Better story, better life

8 min. reading time

Louis

Louis Zantema

5 January 2020

Louis is a GZ-Psychologist with a great passion for gaming. For him, a game training that offers therapy is the most valuable thing you can develop: especially for pain complaints, which are on the interesting intersection of body and mind. His aim is to make himself dispensable as a therapist.

What story do you have about yourself? About your life, problems? Is it a story in which you have lost control, or do you have control? Can you hurt yourself, or is it waiting for others?

Everyone has a story about themselves. It is our story about who we are.  A big and long story, about characteristics, skills, possibilities and impossibilities.

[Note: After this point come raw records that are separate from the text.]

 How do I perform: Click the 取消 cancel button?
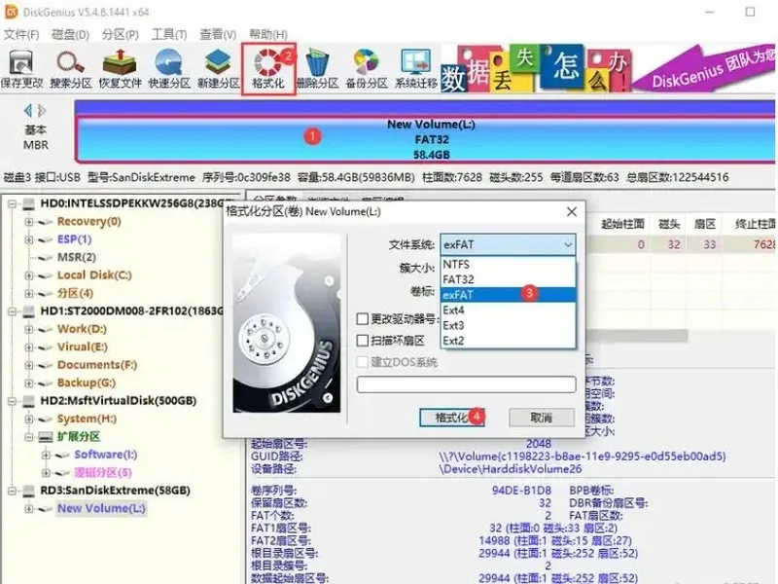tap(541, 418)
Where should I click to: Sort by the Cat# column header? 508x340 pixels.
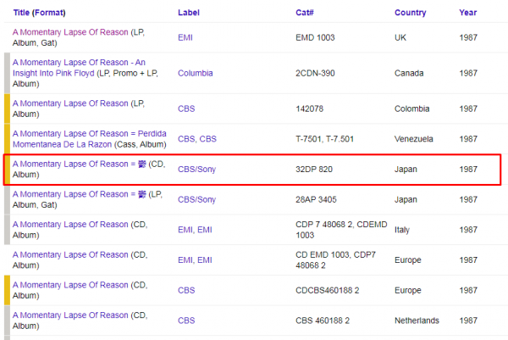coord(305,13)
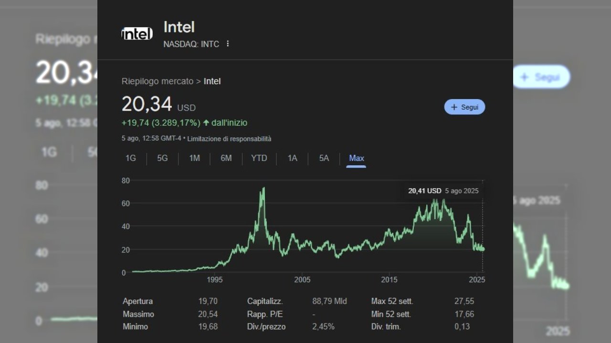
Task: View the 1M price chart
Action: [194, 158]
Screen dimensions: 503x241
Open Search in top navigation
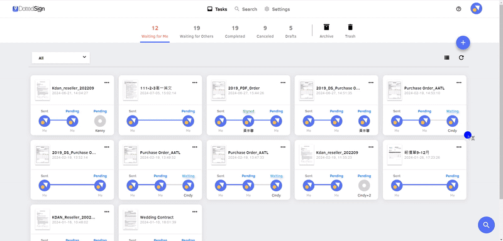click(246, 9)
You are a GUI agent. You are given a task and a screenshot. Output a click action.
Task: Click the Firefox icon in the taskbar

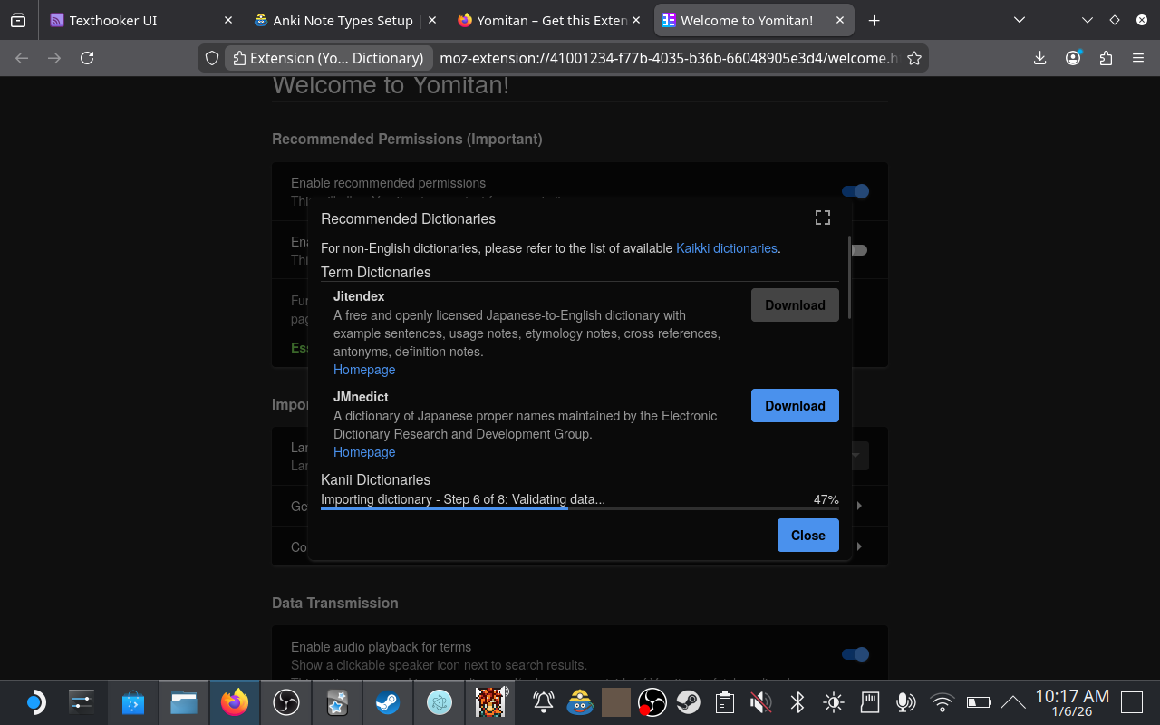point(235,702)
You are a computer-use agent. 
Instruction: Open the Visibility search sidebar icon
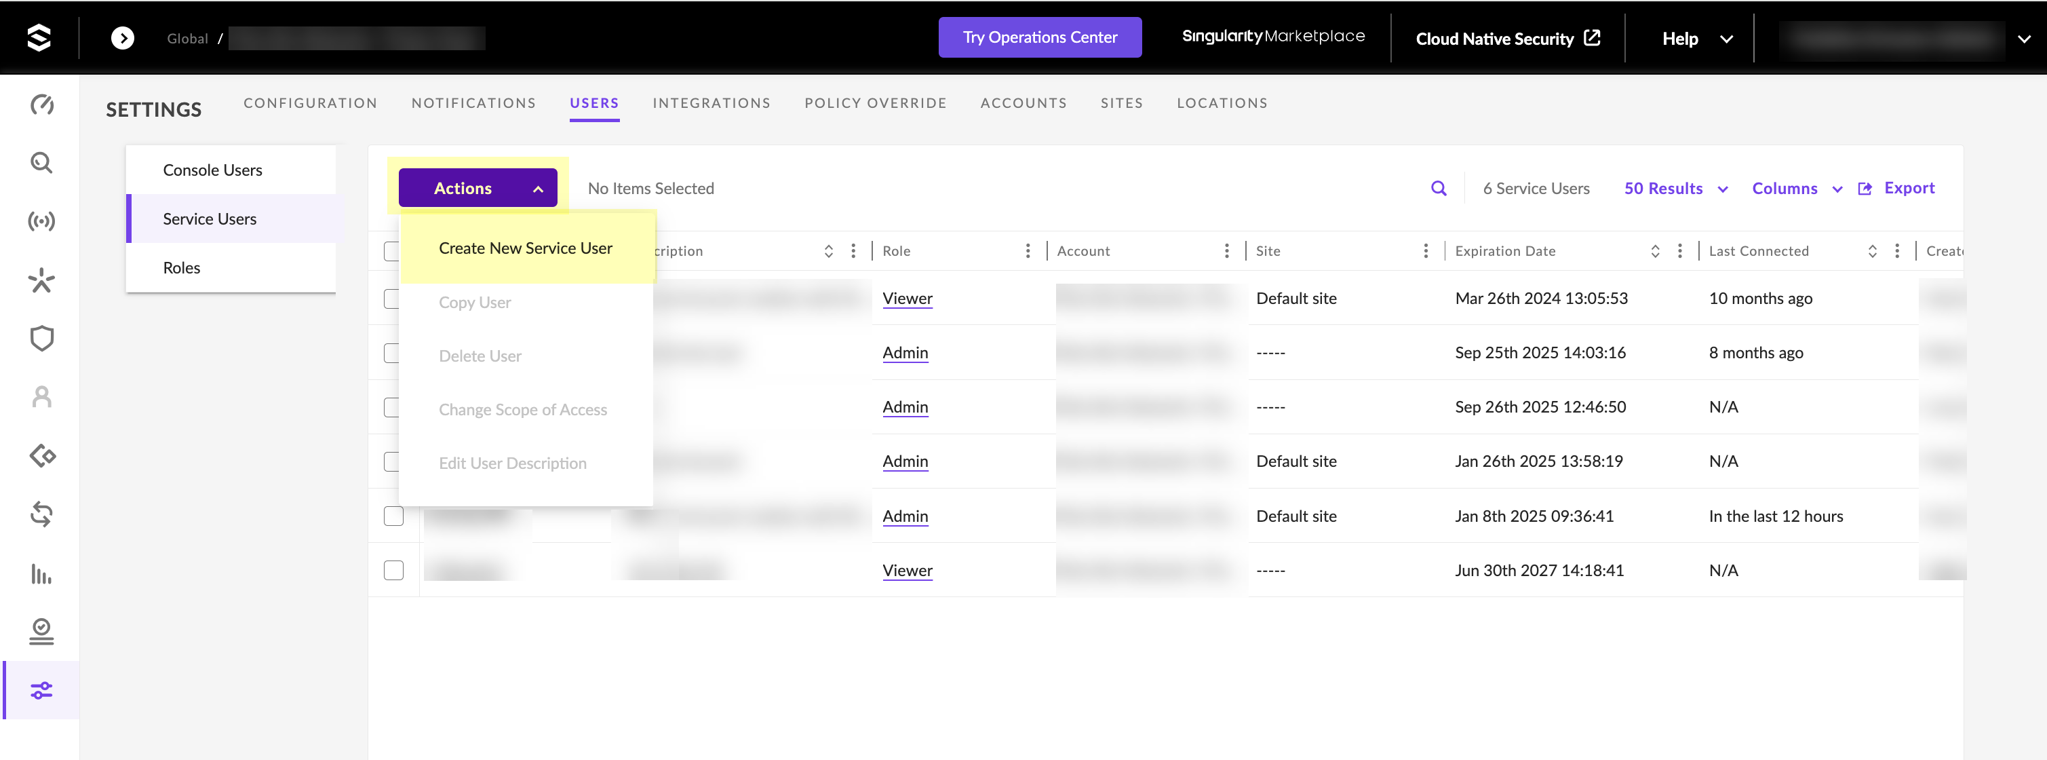(41, 163)
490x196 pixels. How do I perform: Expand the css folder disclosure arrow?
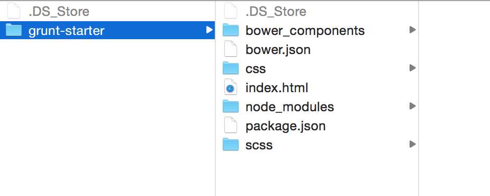pos(413,68)
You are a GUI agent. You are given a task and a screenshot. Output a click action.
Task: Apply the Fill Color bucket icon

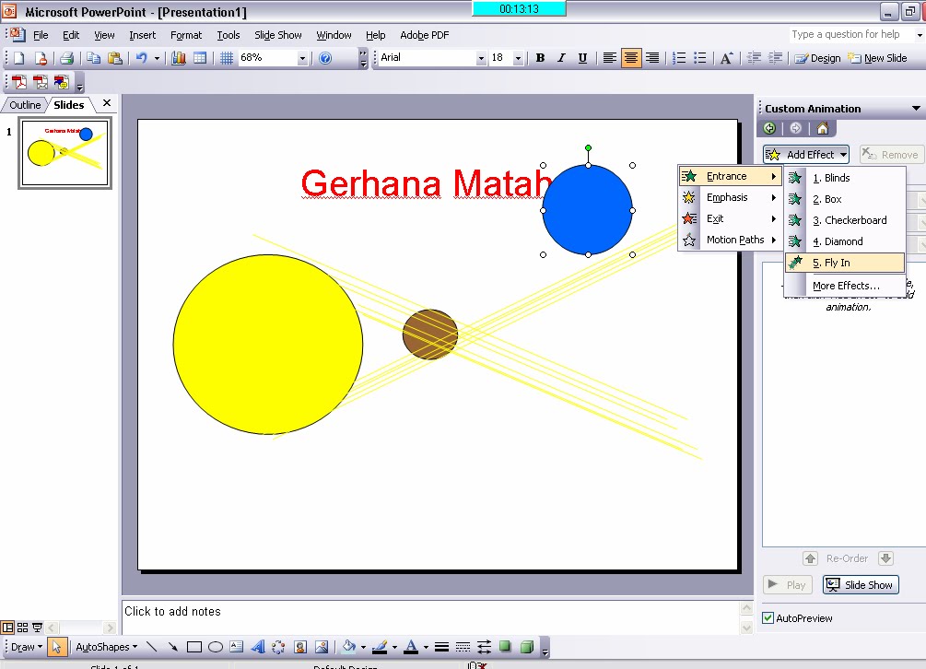coord(350,647)
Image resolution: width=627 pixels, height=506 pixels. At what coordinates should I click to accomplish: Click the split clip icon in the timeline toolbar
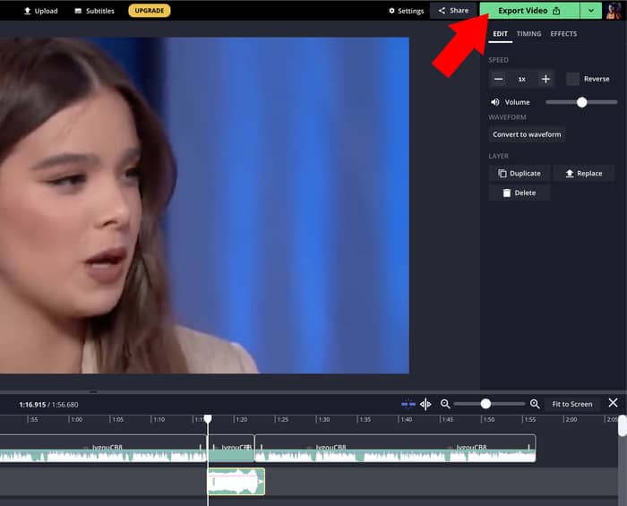click(x=425, y=404)
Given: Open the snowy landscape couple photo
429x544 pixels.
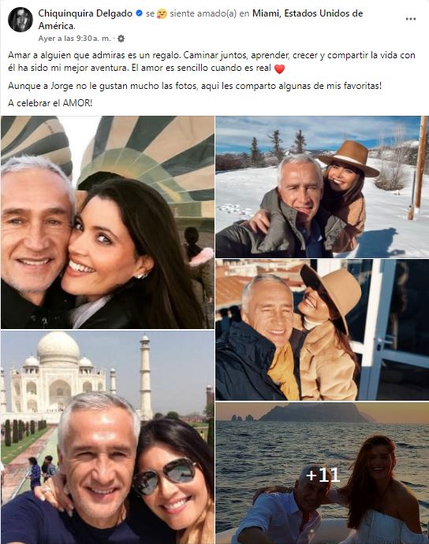Looking at the screenshot, I should [x=322, y=187].
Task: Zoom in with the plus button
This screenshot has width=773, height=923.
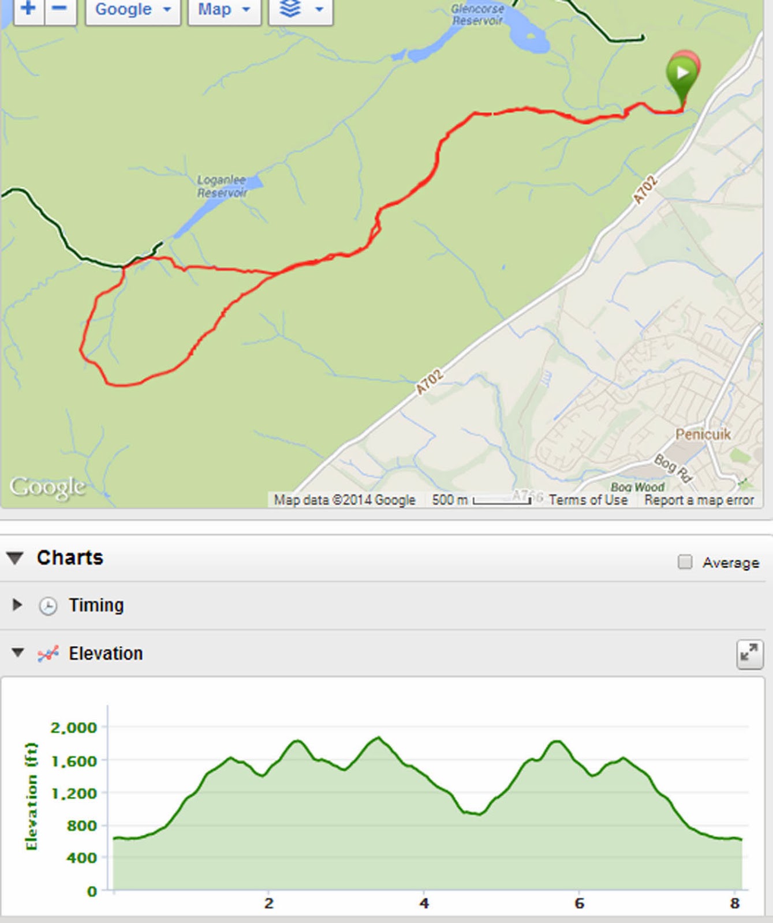Action: (29, 10)
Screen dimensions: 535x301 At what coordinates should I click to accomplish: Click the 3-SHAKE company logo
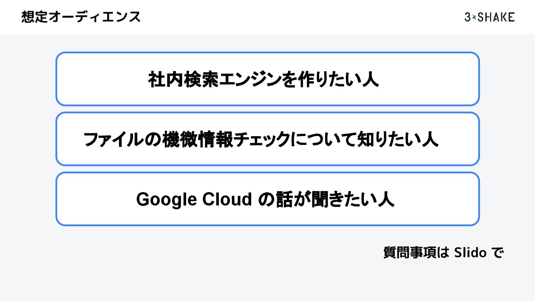click(489, 17)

We often think that this story is 'real'. Someone can think of themselves as smart, because they have studied. Tough, because he has muscles, or worthless, because he has just lost his job. 

The story doesn't add up

The interesting thing is, the story about yourself is not at all 'real', or objective. It's what we tell ourselves, to accept as truth. Often passed over what others said (maybe you recognize some of what your parents said in the judgments about yourself). But, someone can just decide to change the story. Someone who thinks they are worthless may decide that they are not. It won't happen just by itself (thinking often happens by itself, and if someone thinks they are worthless for a long time, it can be quite deep), but you can change your story.

 

Changing your story can bring a lot of benefits. It can make you dare to do things that you now feel inhibited in. That you dare to pursue dreams, which you don't feel good enough for now. Because suddenly you're good enough, you've got the guts, or you've decided to no longer let 'but what if' scenarios lead your life.

 

Your story about your pain is a small, or perhaps by now large, story. What does your story look like? Follow possibilities, or impossibilities? Maybe like a fairy tale, waiting for the one day that the solution will occur (the white prince in the operating room? The magic pill?). Do you have the key to success, or is there an annoying gatekeeper who has your key?

Stories that do work

How would you like your story to look like? When it comes to pain, at least enough research has been done into stories that help people. If you change stories, you can use these tips:

 

- Optimism: A story with positive expectations in the future, provides more positivity in the future!

 

- Directing yourself: A story in which you make the decisions yourself, are the steersman of your own life, delivers faster results.

 

- Self-esteem: A story in which you value yourself positively (instead of being excessively self-critical), leads to better results. 

 

- Yes, but: By stop saying 'yes, but in my case' in your story, you are a lot faster where you want to be. 

 

- Compare with yourself: Do not compare your progress with others, but with yourself. Make a story about your progress and compare yourself with yourself, not with others.